What is model checking?

As software systems become more complex, and we use rapidly developing technologies to connect systems together to achieve new objectives, the scope for the introduction of errors increases. Such errors may cost an organisation money or they may cause harm.

We can reason as to the range of possible outcomes of a system only up to a certain point; beyond that we are reliant upon the rigour of the design of a device, as well as the information that exists to describe how the system is intended to operate.

As such, verification of systems is an important topic for the emerging Cyber Physical Systems that constitute a lot of the thinking around Industry 4.0 and digital manufacturing. Formal methods are an approach that can both simplify the process of verification during the design stage, as well as enabling the automation of testing, which is useful when a system grows to a size that is beyond what we can comprehend.

The aim of a formal approach to design is to use mathematical techniques and rigour to verify that a system will be specified and operate correctly. Research and industrial practice have led to the development of tools that help manage the verification process, and this includes the automation of the necessary permutations that a system will be required to demonstrate a response to.

Model checking is an approach where every system state is explored and tested in an exhaustive manner. This exploration then presents results that document how a model will operate in relation to its original specification.

The use of abstraction within models allows very large software specifications to be verified, assisting the discovery of inconsistencies between the model and its specification, prior to system realisation and deployment.

Another feature of model checking is that the use of mathematics to specify the model means that any queries upon that model can reveal ambiguous properties or characteristics, which can then be re-specified in much greater detail.

If we consider the adoption of IoT devices in a manufacturing company, there will be a requirement to manage the production of many concurrent data sources. The act of attaching cheap hardware to some manufacturing plant is much easier than it is to craft the software that is required to integrate that component into an existing system.

This leads to the possibility that data sources and data processing may be added to exiting manufacturing systems that cannot fully realise the potential value of the extra data. In fact, the addition of the data may cause confusion and lead to an obfuscation of exiting insight, to the detriment of the business.
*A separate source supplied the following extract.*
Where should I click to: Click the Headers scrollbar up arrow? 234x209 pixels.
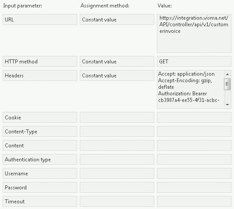(227, 74)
Model checking is thus a powerful approach to the design of systems, that protects against the enthusiastic augmentation of software that might actually prevent the desired objective of greater insight from being achieved. Whilst model checking would ideally be applied to all software design from the outset, it can be effectively utilised to verify the design of components, and as such this means that pre-existing systems can be developed further with sub-systems that have been formally tested and shown to be rigorous.